Several students of the centre, including students' union councillor Sucheta Talukdar, issued a statement on Thursday distancing themselves from the lecture by the general, who has often accused the university of misusing the freedom of expression and repeatedly questioned the patriotism of its student leaders and teachers.

The invitation tweeted by M. Jagadesh Kumar

The invitation tweeted by M. Jagadesh Kumar

'It is also deeply concerning that G.D. Bakshi has often been in the limelight for making sexist and communal statements, apart from the constant vilification he has subjected JNU and its students to,' the statement said.

'Previous speeches and comments made by Bakshi have been flagged for their hate-mongering nature and factual inaccuracy.'

In response to the statements of the students and Roy, Bakshi told this newspaper: 'Any academic institution which likes to fossilise itself in a time period, I'm afraid, is negating the spirit of inquiry.... What I find very disconcerting is a refusal to engage in academic intellectual discussion, but to get back to sloganeering, personal vilification and attacks, which is in very bad form and poor taste and contributes nothing to academic evolution.'

He added: 'The stage is now absolutely set for a paradigm shift in (the study of) ancient Indian history. That is why we would like to take it out of the ambit of the pracharak and have a deep form of scientific discussion based on empirical facts, not ideological shibboleths.

'Unfortunately, in India, this process is being hampered by a set of Leftist ideologues who have monopolised our educational sector.... Initially, they -- Romila Thapar and others -- took their ideological moorings from Oxford.
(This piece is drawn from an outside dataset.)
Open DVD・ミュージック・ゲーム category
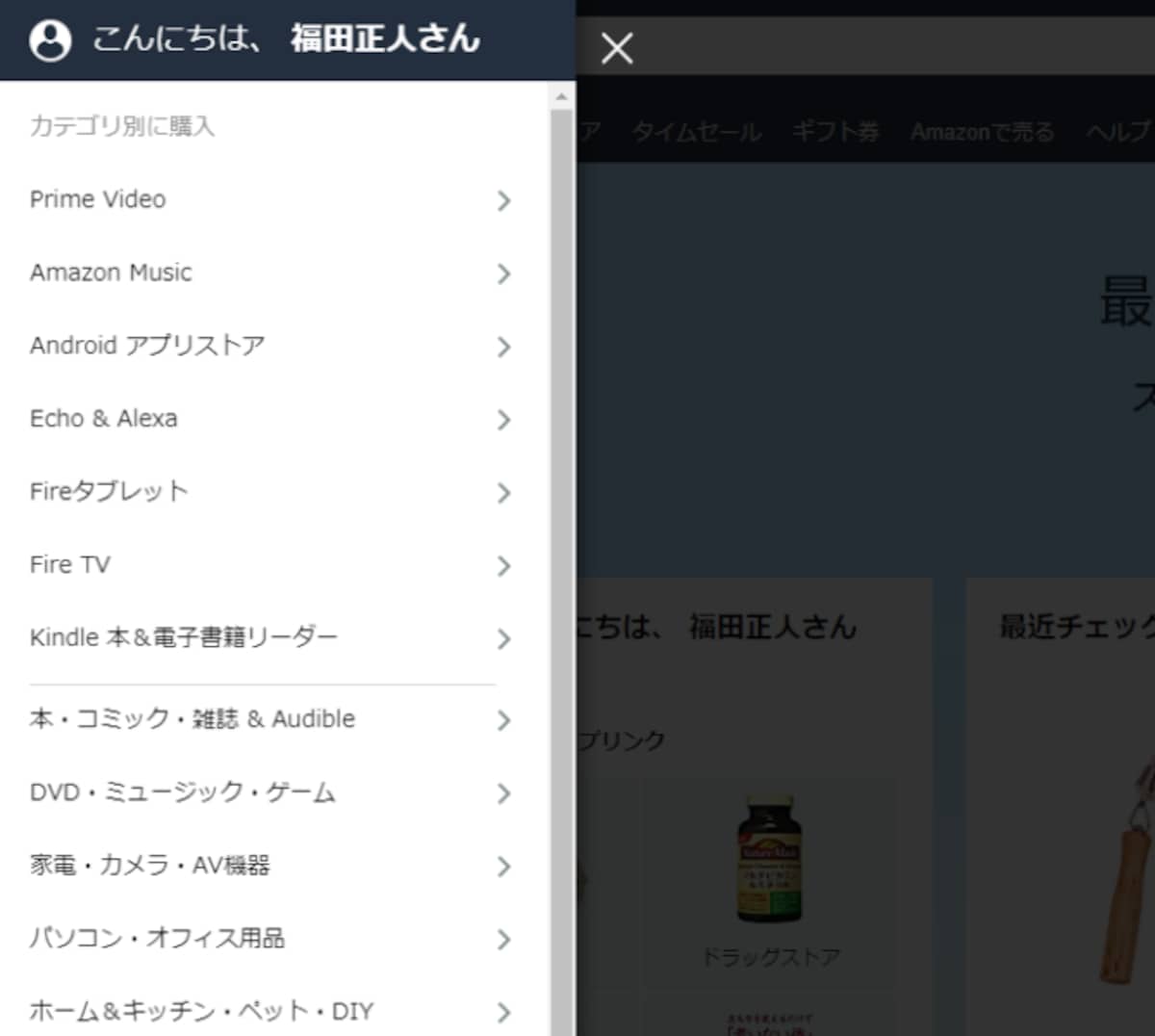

Now the empire has shifted to the other side of the Atlantic.'

Thapar is known for repudiating colonial historiography and establishing that ancient India drew its sense of history from a wide range of sources, and not merely religious texts.

Bakshi said: 'They say there were no chariots and horses in the so-called Indus Valley Civilisation. Today, we have discovered chariots in Baghpat (Uttar Pradesh, last year) belonging to that era.... There is a caste system. You just resort to abuse, 'You are Right-wingers, you are RSS, khaki chaddi, this and that'.... I have a PhD. Romila Thapar doesn't.'

Thapar received her PhD from the School of Oriental and African Studies in London in 1958.
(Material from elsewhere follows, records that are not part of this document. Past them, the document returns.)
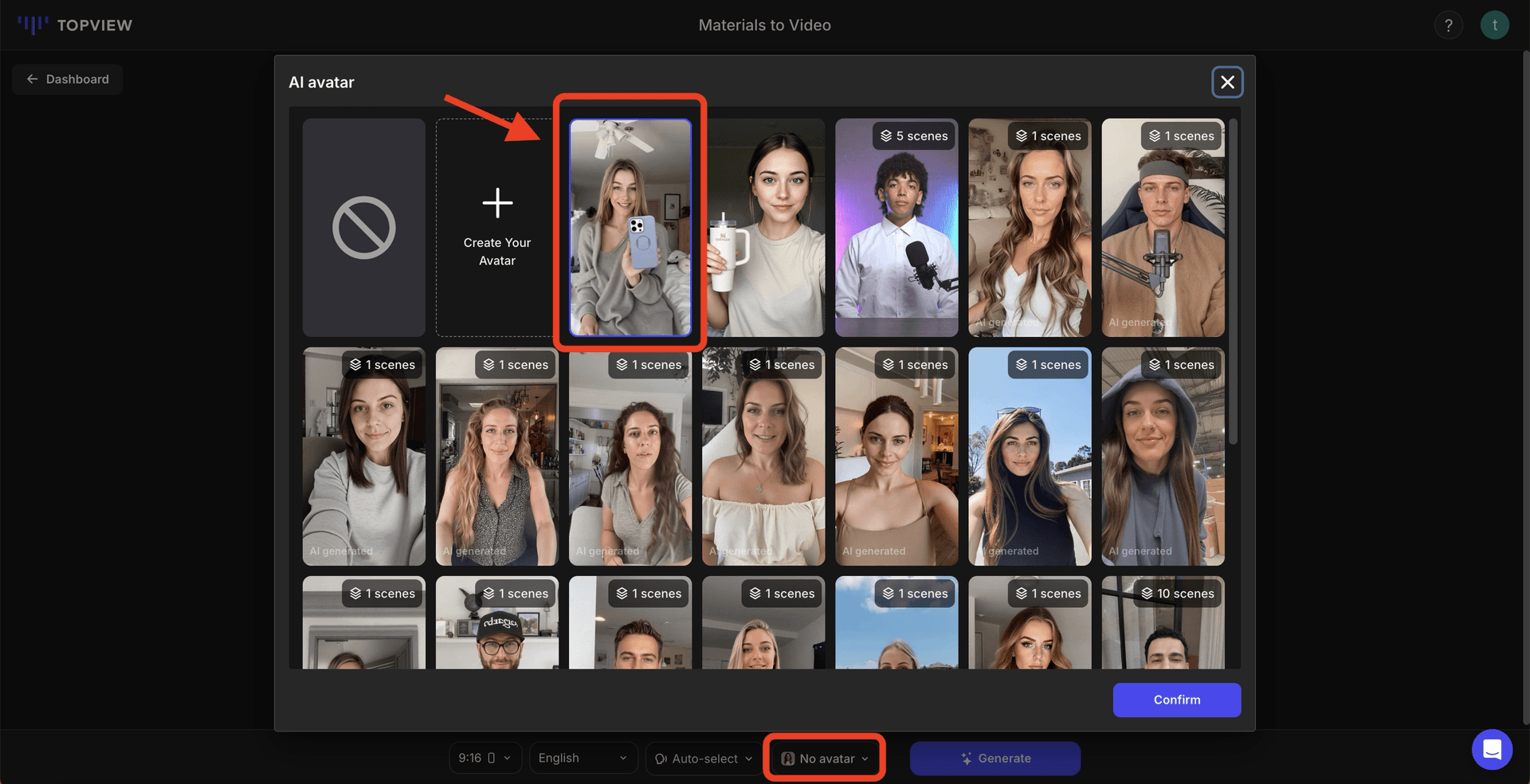This screenshot has width=1530, height=784.
Task: Go back to Dashboard
Action: [x=68, y=80]
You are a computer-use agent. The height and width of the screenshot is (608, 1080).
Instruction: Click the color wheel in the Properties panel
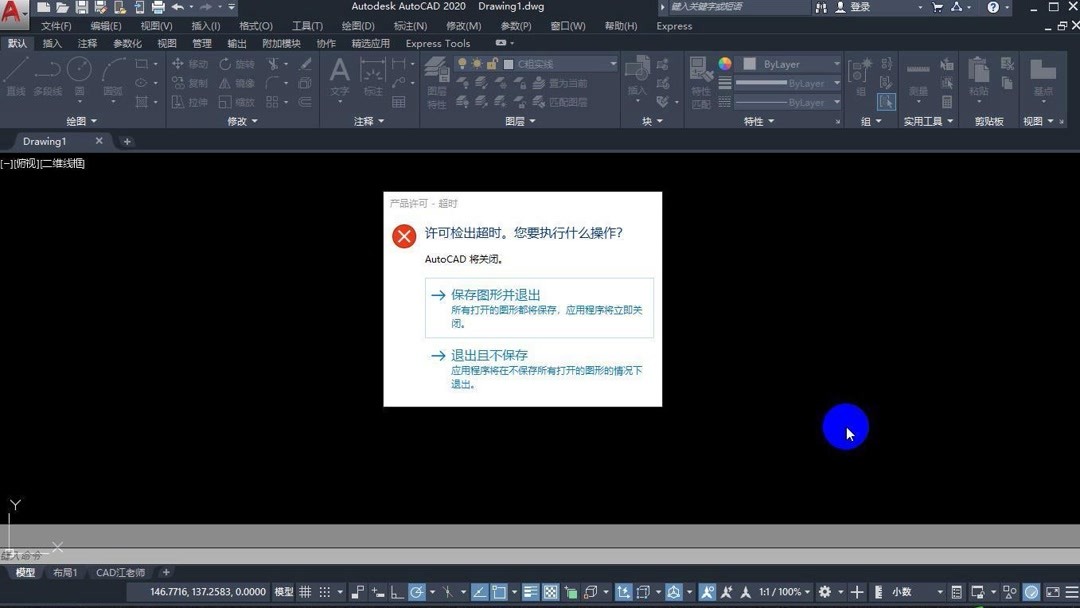[x=723, y=64]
Bakshi said his goal was to draw attention to discoveries that he believes establish the historical existence of the Saraswati.
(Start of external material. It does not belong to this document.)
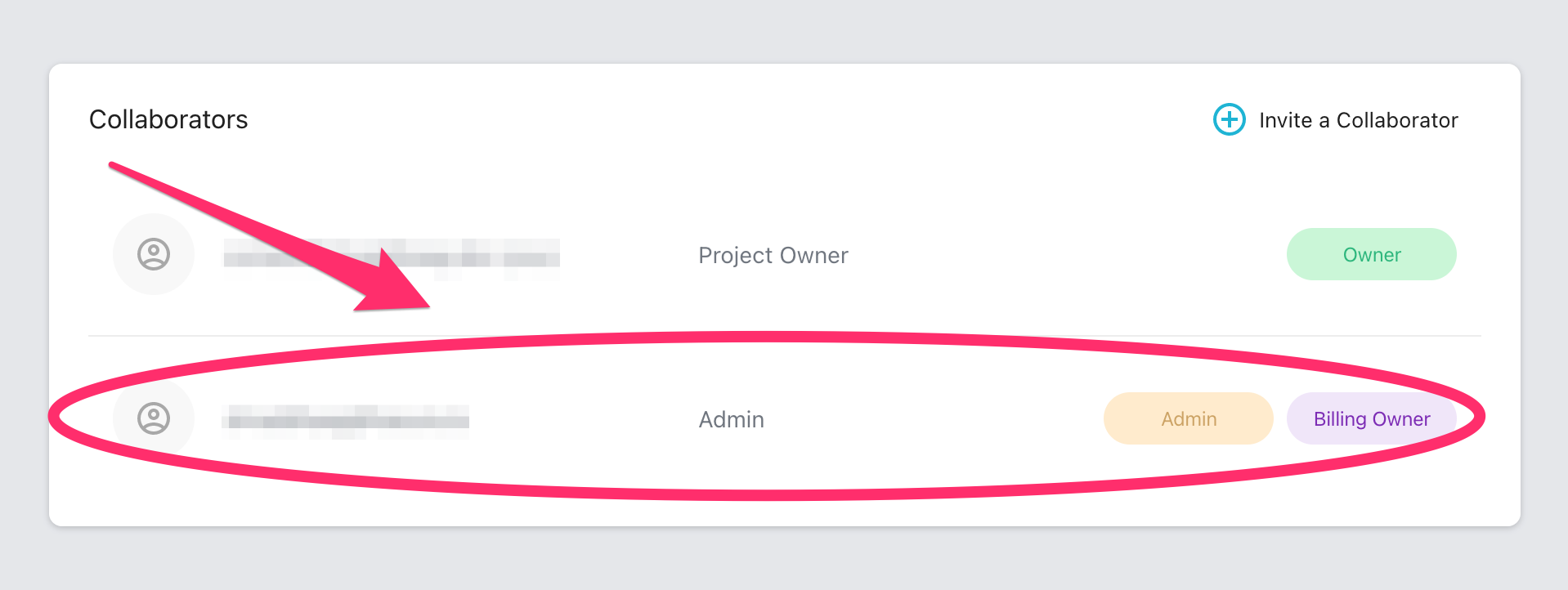Viewport: 1568px width, 590px height.
Task: Open the Billing Owner badge role options
Action: click(1371, 418)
'What we need is a multi-disciplinary approach for the resolution of some of the outstanding questions of history. Please go to Isro (Indian Space Research Organisation), the American Landsat satellite imagery. They have mapped the whole course of the Saraswati river, from the Himalayas to the sea.'

In a written reply to the Lok Sabha in 2013, the then minister of state in the Prime Minister's Office, V. Narayanasamy, had said Isro had prepared 'an integrated palaeo-channel map of River Saraswati... from the origin in Himalayas to Rann of Kutch. The origin of the mapped course of the River Saraswati palaeo-channel in northwest India was linked to Himalayan perennial source through Sutlej and Yamuna rivers.'

In the 1970s, America's Landsat had recorded images of groundwater in a definitive pattern near Jaisalmer, which some scholars said was a part of the Saraswati.